Ayesha has been improving ever since that moment. Ivermectin saved her life. The nurses in the ICU told her they never thought she was going to survive. But she did. They asked her how she knew about Ivermectin. They’d never heard of it. That’s embarrassing on so many levels, but hey, what are you going to do? Today’s medical professionals have grown up with the scientific method of socialist cogs. It doesn’t begin with observation and end with conclusion. It begins and ends with the predetermined conclusion of the fascistic socialists running the system, the medical schools, the pharmaceutical companies and just about anything that looks like it could be raped by a pervert. I’ll get into that more in “I respond to those who called for my wife’s death” – Believe me. I don’t like perverts.
This letter is about thanking all those who helped turn the worst of times into the best of times. Whether it be with prayers, donations, phone calls, emails, cooked dinners, whatever, I want to thank you. My wife does too, but she’s with the grandbaby at the moment.
To all those who’ve prayed, came to the prayer vigil, offered help and/or donated to the legal account, I can’t thank you more. It’s amazing, I am truly humbled, but I am not surprised.
My wife is amazing. People always love her. Me, I’m happy to live in her shadow, where I quietly sit in admiration. But just understand, as much as you all love Ayesha, multiply that by a number you can’t count to in a week, and you might get in the vicinity of where I’m at. Ayesha is my best friend. I missed her terribly while she was in the hospital, and I don’t believe either of us would have made it through this without the love and prayers of all our friends and family.
That’s why she’s back. So, again I thank you all.
As an introduction to my response to those who whished my wife death, I'll begin by saying that many of her detractors claim she is a coward for not relenting to the fascistic pressure to get vaxcinated or to wear a mask all over the place (she just can't wear the mask for personal reasons). Knowing and claiming in the first place that Covid might kill her, she still stood against the vaxcine mandates – not only because they are dangerous, experimental, and not even FDA approved – but because forcing someone to take poison that kills or debilitates a noticeable percentage of the injected victims actually violates the Nuremberg Code. In any case, I will address the vilest of the vile who gleefully kicked at my wife's dying corpse with words while she was in a coma and on a ventilator.
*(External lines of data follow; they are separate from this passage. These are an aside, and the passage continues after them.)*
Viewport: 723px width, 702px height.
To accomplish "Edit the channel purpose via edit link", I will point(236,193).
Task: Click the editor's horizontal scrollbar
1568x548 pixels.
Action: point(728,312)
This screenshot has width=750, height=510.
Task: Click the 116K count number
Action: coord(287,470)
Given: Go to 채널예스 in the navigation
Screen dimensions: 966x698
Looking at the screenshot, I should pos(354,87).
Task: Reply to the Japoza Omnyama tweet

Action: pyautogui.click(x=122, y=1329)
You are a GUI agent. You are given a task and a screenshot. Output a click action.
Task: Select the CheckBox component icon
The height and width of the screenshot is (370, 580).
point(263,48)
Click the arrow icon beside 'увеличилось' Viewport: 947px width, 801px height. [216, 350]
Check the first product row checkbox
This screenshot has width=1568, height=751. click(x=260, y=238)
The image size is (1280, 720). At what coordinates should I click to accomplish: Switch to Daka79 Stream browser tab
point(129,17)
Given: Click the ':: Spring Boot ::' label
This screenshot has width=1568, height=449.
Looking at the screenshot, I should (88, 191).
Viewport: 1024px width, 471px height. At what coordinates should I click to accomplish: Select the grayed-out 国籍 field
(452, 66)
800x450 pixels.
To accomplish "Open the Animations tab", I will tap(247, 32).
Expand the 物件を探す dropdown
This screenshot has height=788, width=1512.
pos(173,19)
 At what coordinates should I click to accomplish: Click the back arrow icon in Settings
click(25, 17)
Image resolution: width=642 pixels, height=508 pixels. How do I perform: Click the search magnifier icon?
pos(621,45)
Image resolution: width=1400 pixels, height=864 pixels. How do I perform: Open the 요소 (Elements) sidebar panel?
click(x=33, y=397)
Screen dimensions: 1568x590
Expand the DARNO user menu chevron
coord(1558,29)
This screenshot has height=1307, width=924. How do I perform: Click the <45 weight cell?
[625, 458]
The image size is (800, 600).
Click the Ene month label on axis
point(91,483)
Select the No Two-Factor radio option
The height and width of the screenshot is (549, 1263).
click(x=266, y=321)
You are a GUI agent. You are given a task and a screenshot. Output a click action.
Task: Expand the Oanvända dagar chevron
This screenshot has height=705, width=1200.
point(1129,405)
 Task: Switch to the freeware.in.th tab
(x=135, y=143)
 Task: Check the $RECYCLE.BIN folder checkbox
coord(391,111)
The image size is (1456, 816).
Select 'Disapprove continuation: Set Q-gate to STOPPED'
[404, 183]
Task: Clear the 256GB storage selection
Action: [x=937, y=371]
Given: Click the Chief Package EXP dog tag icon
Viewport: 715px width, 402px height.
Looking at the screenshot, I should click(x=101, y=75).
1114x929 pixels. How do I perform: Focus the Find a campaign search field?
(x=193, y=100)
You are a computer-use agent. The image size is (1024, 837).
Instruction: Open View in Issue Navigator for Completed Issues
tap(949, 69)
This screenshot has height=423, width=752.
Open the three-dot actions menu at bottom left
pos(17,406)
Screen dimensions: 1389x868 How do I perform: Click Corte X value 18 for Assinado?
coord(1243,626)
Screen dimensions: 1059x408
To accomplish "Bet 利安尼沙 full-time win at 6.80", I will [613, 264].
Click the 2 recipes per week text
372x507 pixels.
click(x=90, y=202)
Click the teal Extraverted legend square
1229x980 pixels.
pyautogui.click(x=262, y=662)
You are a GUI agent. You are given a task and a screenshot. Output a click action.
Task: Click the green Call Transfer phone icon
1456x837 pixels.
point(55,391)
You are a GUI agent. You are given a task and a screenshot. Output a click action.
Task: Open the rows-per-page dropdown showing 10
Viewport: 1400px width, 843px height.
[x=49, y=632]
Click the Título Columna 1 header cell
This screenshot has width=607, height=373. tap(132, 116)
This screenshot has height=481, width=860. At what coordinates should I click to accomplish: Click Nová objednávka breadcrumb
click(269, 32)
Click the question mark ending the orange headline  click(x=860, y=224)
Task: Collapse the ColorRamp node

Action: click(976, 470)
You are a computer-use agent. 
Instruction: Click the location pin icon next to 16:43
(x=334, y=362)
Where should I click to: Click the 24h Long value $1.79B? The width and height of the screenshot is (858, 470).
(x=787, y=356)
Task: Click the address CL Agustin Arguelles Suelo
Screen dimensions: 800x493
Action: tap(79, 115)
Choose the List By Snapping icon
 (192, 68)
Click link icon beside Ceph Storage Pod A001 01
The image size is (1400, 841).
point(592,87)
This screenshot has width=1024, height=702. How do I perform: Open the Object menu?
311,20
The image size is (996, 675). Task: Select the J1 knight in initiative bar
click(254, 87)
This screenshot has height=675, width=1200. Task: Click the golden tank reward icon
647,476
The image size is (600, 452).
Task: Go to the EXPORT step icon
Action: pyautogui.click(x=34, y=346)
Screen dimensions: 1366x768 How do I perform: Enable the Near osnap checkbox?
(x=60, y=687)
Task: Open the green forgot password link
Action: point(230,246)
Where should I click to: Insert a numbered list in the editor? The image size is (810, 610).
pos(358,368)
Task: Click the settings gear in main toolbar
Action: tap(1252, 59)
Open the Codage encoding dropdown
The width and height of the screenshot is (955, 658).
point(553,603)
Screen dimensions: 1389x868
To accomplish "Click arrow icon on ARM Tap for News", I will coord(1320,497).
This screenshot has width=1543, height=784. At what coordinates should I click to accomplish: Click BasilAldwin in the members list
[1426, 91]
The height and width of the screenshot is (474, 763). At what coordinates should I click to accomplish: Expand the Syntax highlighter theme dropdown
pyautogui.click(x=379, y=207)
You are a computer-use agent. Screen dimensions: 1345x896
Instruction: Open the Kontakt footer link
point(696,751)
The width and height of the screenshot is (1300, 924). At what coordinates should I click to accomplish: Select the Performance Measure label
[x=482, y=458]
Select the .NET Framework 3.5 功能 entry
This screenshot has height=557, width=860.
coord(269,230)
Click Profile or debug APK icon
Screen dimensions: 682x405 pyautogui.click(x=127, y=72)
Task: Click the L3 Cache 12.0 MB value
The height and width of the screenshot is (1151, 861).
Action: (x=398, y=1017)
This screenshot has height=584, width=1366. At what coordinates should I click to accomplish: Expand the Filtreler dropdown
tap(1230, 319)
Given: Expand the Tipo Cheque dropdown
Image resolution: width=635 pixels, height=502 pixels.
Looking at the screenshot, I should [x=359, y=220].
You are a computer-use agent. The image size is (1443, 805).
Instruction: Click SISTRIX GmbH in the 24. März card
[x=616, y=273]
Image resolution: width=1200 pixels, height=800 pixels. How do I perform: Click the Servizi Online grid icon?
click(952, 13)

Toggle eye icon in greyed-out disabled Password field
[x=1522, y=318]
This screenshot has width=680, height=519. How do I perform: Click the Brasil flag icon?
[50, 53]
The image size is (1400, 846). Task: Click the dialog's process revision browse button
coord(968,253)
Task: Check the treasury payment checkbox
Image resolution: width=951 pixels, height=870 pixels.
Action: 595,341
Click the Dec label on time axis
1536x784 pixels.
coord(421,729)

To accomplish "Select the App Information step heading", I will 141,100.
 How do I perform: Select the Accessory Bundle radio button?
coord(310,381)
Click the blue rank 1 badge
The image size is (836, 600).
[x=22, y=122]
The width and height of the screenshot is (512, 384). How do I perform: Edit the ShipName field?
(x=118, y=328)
Now, I do not do this because I think it will make a difference. I do it simply to draw attention to the monsters that have been created through the over hype of vaxcines that work so well you need to get boosted every few months. Of course that's no inconvenience at all because we all have to go and get our polio, smallpox, and measles vaccine updated every three months too. Lucky for us the pharmaceutical companies are more than happy to vaxcinate us regularly until we die. Or as they say in the board room, "We'll vaxcinate them to death," followed by a round of stinky-coffee-breathed guffaws. That in mind read my response to those who wished my wife death.
Thanks again,
Matt
Just wow! I literally cried and then I laughed out loud (you can probably guess where) and then cried again. Everything about this is so moving. Stirs up so many thoughts and emotions right now…anger, gratitude, sadness, rejoicing, grief and hopefulness. Thank you both for sharing so beautifully and freely! Matt you have such a talented way of communicating. Both of you are such gifts to the world around you!